You can use the Windows Performance Toolkit for this. You can enable trace providers for disk I/O events and see the I/O time and disk service time for each. It does have a bit of a learning curve though. This will also let you determine which file I/O's actually result in real-access to the disk and aren't handled by the cache manager.
Most important parameters are disk service time and queue length. Disk service time is how long the disk actually took to service the request. Queue length indicates if your disk request is backed up behind other requests.
For many threads w/ reads & writes - Many disks have poor performance in the face of reads with background writes. If you have various threads doing lots of disk I/O to random locations on the disk, you may wind up starving certain requests.
To help you with (2):
Try to batch up your writes to disk to avoid many small calls to write. When you're done flushing your buffer, call commit. commit (aka fsync) is an expensive operation, so becomes even more so when there are lots of small writes.
On windows file handles you can experiment with FILE FLAG WRITE THROUGH to increase write speeds.

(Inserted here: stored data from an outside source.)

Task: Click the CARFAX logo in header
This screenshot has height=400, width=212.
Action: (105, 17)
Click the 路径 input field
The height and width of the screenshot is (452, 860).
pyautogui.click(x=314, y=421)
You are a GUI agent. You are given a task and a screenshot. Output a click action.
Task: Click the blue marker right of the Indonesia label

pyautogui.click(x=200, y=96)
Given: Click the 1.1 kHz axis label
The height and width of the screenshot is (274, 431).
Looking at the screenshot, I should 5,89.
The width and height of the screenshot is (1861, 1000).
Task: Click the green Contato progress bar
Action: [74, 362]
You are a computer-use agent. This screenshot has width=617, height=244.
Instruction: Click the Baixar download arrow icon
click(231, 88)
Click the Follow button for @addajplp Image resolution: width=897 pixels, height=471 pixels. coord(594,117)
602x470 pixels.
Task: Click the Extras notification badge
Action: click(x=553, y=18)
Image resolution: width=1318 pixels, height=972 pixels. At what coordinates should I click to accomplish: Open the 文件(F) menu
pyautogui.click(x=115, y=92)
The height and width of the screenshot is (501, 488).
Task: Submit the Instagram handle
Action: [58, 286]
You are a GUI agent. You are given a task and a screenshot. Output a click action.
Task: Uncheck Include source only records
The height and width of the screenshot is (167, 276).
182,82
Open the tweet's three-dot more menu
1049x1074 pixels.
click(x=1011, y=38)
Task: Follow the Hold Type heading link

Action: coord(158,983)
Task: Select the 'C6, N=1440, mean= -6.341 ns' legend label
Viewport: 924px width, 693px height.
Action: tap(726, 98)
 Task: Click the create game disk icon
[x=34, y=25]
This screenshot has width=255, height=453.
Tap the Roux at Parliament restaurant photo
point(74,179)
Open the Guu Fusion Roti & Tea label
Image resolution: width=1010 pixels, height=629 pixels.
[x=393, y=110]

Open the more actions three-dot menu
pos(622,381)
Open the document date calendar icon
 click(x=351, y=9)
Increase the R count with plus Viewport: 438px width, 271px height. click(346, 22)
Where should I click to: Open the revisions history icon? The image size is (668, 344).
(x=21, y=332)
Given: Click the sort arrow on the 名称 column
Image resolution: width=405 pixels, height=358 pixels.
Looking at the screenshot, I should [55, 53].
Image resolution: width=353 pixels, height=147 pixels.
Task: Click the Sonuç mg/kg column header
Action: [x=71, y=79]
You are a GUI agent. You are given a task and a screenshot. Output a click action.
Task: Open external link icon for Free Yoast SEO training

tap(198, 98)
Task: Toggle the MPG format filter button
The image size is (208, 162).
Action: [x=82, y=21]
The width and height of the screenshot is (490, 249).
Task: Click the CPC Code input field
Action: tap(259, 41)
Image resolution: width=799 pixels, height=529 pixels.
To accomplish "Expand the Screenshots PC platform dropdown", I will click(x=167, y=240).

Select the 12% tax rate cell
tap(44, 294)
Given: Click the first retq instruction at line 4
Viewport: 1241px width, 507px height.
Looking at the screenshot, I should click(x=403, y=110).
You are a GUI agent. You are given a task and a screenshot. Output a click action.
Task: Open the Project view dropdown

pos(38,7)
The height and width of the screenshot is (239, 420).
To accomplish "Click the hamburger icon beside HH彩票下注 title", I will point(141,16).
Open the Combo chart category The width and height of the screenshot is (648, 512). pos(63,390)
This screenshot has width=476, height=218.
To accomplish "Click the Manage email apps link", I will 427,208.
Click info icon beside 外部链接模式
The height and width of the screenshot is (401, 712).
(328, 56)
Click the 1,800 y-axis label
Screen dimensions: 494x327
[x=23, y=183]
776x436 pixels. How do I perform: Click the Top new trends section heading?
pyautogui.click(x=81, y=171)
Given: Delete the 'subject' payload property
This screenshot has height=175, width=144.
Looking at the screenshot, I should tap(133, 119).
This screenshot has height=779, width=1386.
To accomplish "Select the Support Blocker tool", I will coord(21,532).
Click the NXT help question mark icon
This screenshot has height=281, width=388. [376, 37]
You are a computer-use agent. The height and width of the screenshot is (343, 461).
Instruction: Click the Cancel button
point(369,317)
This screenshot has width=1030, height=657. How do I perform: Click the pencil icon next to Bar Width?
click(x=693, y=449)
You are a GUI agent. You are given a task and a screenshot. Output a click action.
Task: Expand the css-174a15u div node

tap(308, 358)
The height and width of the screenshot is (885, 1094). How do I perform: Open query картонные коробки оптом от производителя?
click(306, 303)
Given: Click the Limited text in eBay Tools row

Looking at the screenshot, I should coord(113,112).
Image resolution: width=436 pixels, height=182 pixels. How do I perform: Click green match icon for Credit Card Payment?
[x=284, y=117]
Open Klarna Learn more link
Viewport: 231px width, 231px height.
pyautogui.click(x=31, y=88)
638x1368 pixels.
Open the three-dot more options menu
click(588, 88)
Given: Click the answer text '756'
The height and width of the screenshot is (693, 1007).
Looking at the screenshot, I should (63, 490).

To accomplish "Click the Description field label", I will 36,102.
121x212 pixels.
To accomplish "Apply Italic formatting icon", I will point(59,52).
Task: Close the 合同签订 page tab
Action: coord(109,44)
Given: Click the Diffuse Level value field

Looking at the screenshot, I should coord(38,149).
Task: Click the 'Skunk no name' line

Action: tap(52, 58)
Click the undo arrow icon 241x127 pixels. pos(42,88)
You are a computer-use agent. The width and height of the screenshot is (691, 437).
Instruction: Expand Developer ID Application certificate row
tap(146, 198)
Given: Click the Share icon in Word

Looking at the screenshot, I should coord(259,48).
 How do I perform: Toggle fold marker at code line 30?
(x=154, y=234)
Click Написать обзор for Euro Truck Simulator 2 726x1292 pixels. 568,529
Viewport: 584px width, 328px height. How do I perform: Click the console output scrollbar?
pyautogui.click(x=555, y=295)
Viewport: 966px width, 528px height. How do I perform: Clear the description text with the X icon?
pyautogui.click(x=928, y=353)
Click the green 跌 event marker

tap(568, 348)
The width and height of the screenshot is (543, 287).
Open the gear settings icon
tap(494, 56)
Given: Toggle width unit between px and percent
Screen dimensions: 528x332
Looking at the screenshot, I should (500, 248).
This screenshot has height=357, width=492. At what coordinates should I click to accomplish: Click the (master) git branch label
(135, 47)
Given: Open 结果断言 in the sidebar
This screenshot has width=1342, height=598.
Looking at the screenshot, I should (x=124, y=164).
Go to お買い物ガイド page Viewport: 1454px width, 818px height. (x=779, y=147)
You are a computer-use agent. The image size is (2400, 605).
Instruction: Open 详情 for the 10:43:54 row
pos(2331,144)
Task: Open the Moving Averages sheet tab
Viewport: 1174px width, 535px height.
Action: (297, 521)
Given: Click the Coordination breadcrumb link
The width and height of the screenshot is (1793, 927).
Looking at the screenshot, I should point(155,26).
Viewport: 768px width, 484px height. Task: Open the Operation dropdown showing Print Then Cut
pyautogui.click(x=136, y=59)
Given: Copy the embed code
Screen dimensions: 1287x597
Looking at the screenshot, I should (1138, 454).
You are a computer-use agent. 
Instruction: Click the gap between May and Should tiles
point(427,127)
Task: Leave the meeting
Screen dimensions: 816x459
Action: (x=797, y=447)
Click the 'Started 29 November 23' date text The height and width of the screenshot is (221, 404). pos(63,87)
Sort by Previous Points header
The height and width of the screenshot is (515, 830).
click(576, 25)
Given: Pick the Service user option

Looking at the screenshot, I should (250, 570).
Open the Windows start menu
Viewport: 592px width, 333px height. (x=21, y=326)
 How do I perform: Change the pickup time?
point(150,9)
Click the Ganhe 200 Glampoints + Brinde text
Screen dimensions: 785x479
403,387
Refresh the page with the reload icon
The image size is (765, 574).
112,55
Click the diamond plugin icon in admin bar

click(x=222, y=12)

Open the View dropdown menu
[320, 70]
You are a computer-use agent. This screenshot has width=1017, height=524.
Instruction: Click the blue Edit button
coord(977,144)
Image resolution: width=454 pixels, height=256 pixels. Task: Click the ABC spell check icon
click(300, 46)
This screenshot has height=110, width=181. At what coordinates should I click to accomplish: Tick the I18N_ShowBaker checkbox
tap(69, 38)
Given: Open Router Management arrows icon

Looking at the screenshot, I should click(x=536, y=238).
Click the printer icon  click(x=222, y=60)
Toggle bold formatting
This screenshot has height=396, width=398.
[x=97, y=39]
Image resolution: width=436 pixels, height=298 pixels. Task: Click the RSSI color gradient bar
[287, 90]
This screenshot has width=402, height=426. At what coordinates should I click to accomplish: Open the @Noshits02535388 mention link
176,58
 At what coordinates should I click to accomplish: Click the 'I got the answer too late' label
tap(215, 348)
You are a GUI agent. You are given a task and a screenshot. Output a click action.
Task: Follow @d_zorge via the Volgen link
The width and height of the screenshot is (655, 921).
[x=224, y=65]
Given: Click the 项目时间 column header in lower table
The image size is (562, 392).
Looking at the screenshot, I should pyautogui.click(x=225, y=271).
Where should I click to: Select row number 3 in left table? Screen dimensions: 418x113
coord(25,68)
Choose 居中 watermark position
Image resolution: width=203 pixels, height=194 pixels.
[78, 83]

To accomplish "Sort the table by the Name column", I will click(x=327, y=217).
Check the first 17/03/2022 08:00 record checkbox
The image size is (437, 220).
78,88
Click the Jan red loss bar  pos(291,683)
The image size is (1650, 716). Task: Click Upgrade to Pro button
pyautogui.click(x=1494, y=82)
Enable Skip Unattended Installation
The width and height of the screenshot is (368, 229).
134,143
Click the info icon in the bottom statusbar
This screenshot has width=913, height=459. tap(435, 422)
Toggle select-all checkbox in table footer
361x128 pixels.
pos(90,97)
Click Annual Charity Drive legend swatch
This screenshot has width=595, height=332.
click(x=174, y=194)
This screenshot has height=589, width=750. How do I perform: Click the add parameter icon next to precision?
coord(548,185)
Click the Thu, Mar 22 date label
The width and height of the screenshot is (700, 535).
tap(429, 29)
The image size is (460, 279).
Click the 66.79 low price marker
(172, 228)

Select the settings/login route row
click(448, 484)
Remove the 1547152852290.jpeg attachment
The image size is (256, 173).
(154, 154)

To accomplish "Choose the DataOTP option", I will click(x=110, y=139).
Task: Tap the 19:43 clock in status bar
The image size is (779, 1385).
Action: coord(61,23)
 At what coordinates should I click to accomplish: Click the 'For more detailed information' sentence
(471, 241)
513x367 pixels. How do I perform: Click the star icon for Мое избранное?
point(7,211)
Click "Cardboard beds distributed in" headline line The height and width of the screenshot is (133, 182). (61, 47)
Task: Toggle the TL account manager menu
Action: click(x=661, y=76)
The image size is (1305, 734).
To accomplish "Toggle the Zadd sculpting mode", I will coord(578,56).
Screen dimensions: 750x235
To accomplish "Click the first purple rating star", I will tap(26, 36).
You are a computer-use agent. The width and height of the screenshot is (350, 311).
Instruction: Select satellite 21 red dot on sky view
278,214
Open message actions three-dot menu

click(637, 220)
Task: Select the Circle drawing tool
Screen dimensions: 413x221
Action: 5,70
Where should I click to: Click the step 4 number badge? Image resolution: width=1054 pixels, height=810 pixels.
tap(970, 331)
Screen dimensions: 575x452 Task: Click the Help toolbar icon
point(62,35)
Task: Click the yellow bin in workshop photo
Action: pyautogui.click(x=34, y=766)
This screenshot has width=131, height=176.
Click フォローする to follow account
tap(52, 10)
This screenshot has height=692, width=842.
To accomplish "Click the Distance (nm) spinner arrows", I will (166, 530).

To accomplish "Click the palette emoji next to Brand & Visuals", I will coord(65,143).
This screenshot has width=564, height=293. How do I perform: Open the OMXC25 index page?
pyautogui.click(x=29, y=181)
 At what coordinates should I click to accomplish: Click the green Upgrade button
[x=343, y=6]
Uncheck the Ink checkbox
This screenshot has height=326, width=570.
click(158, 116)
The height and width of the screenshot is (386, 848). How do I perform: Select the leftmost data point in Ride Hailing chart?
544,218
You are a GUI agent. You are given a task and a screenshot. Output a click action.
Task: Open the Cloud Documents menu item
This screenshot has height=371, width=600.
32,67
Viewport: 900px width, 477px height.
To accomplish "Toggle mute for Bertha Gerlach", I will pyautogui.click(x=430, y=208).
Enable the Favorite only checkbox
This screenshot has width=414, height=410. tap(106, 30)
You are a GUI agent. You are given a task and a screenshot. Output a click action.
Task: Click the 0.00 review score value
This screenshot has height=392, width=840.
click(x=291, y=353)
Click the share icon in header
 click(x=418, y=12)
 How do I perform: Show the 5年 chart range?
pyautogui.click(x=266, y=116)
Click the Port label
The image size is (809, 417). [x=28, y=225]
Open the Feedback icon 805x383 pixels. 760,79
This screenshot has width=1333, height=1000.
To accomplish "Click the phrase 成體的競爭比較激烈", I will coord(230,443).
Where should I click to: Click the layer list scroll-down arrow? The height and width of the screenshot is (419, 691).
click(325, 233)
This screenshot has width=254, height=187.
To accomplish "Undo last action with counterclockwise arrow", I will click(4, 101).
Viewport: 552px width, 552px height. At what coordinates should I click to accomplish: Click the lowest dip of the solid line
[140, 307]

Supposedly commit doesn't have to be called with handles using this flag.
If data you are writing to disk will also be accessed through reading, consider writing to an in memory structure first, having another thread read from the structure to write it to disk. This will help avoid calls to read data from disk that you have just written.
Hopefully this helps....
What I would do is, if you can't pause all threads at the same time and examine their state, focus on one of them and pause that, while it's being "damn slow". This is a little known but effective technique.
Since it is being extremely slow compared to what it could be, whatever it is waiting for it is waiting for probably 99% of the time, so when you pause it you will see it. That's true whether it's one big wait, or a zillion little ones. Look at the whole call stack. The culprit may be somewhere in the middle of the stack.
If you're not sure, pause it two or three times. The culprit will be on all stack samples.